-------- Texte extrait
Notre Librairie, n°163

 

 
 

Bestialité, cannibalisme, guerres, haine de l’autre, de soi, tribalisme : cette guirlande de mots dessine une stéréotypie de la sauvagerie qui prend sens comme un paysage topique que le lecteur un peu rapide assimilera aux motifs et stéréotypes du roman en Afrique. Pourtant, le corps dépecé n’est pas, loin s’en faut, l’apanage des littératures d’Afrique et innombrables sont les textes qui témoignent des fêtes sanglantes ouvertes par le marquis de Sade. On sait néanmoins que la question de la dissection du corps humain à partir de la Renaissance, en Europe, a joué un rôle considérable dans la possibilité de la représentation de ce corps, notamment dans la peinture. Au siècle des Lumières, le corps écorché est mis en scène, dans des postures scabreuses et inquiétantes, par Fragonard (voir Le Cavalier de l’Apocalypse ou le Groupe de foetus humains dansant la gigue). L’ouverture du corps, l’observation des organes, fascinent, en même temps qu’ils suscitent l’horreur. C’est probablement le discours qui rend un tel spectacle possible que dénonce Michel Henry en 1987 dans La Barbarie, où il décrit une culture européenne minée par la volonté de savoir. Le discours scientifique qui jaillit en son sein à partir de la révolution galiléenne produit «selon les voies d’une nécessité repérable et pleinement intelligible, la subversion de toutes les autres valeurs, et ainsi de la culture, et ainsi de l’humanité de l’homme » .
Les schèmes de rationalité qui se sont tramés dans le discours scientifique triomphant sont aussi ceux qui ont rendu possible l’émergence de la pensée coloniale et impériale moderne, fondée, en partie, sur l’ensauvagement de l’autre, qu’il est plus ou moins possible de faire accéder, sous certaines conditions, à la civilisation. Les littératures du Sud, du roman de formation au roman post-colonial, résonnent toujours de cette tension.

La nature : un signe biface

Ainsi, le roman de Kourouma, En attendant le vote des bêtes sauvages, s’ouvre par un préambule qui met en scène la question anthropologique de la méconnaissance coloniale des « hommes nus » ou « paléos ». Dès que le contact est établi avec le colonisateur, alors s’en est fini de la nudité, et, en conséquence, de la vie dans la proximité immédiate de la nature et au contact presque palpable des forces qui la parcourent. Toutes les formes d’organisation sociale sont sapées, et la résistance est matée. Changement de signe : les paléos deviennent les guerriers d’élite de l’armée française, en Indochine. Retour dans l’Afrique des Indépendances, et changement de signe, à nouveau : les paléos deviennent lycaons, la garde de Koyaga, infatigable chasseur des bêtes féroces qui hantent savanes et forêts en propriétaires d’une nature sauvage, mais peu à peu domptée, dont les hommes – les chefs, de préférence - assimilent justement la face la plus rebelle sous la forme du totem. Tuer l’ennemi ne suffit pas : il faut l’émasculer, et parfois aussi, le démembrer. Il ne saurait ainsi ressusciter. Car le mort hante la nature, sous forme d’esprits errants qui peuvent toujours s’emparer des vivants. Les cadavres répandus dans les fossés constituent autant de natures mortes pour des tableaux sombres. La symbolique animale qui prévaut atteste d’une continuité naturelle entre l’homme et l’animal, ce qui obscurcit la vision que l’homme a de lui-même.
----------------
-------- Données fournies
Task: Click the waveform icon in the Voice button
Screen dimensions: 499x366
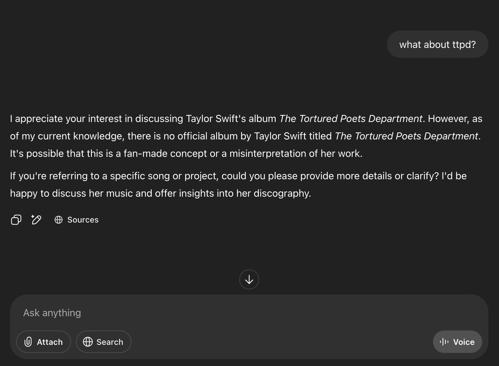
----------------
Consigne: Retapez fidèlement le passage du texte extrait qui va de « Les schèmes de » jusqu'à « de cette tension. » inclus.

Réponse complète:
Les schèmes de rationalité qui se sont tramés dans le discours scientifique triomphant sont aussi ceux qui ont rendu possible l’émergence de la pensée coloniale et impériale moderne, fondée, en partie, sur l’ensauvagement de l’autre, qu’il est plus ou moins possible de faire accéder, sous certaines conditions, à la civilisation. Les littératures du Sud, du roman de formation au roman post-colonial, résonnent toujours de cette tension.